Exercise material:
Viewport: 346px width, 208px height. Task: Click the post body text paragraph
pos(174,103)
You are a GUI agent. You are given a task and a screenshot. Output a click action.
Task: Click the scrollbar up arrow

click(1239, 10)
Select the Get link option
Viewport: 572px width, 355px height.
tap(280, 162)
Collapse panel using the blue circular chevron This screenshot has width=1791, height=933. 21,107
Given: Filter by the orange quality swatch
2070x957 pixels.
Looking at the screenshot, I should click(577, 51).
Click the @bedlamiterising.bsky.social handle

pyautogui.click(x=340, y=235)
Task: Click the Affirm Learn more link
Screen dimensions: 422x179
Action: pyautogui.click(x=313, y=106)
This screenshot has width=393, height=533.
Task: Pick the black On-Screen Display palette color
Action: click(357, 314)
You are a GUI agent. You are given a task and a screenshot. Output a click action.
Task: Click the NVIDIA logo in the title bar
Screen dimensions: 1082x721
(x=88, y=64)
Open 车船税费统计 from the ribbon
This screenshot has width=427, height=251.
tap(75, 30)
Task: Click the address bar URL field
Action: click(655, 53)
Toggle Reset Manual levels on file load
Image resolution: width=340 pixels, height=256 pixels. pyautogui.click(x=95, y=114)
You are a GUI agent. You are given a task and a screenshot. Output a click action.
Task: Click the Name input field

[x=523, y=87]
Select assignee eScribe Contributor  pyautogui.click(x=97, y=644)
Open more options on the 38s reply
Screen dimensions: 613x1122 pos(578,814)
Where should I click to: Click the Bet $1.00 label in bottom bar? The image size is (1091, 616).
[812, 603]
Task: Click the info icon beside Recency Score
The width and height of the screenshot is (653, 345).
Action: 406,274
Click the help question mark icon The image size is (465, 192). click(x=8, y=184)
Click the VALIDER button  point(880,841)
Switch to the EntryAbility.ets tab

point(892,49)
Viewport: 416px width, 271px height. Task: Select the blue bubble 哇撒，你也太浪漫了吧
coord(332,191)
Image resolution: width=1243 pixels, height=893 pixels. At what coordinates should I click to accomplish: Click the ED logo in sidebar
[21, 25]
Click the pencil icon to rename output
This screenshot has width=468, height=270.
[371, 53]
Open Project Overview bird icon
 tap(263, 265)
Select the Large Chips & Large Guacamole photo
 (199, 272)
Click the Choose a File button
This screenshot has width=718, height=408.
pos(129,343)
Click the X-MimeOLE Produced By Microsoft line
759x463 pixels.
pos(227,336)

Problem statement:
Give every line from the start of the entries down through the line containing "Collapse panel using" as a numbered list, skipping any blank lines.

Completed task:
1. Viewport: 346px width, 208px height. Task: Click the post body text paragraph
2. pos(174,103)
3. You are a GUI agent. You are given a task and a screenshot. Output a click action.
4. Task: Click the scrollbar up arrow
5. click(1239, 10)
6. Select the Get link option
7. Viewport: 572px width, 355px height.
8. tap(280, 162)
9. Collapse panel using the blue circular chevron This screenshot has width=1791, height=933. 21,107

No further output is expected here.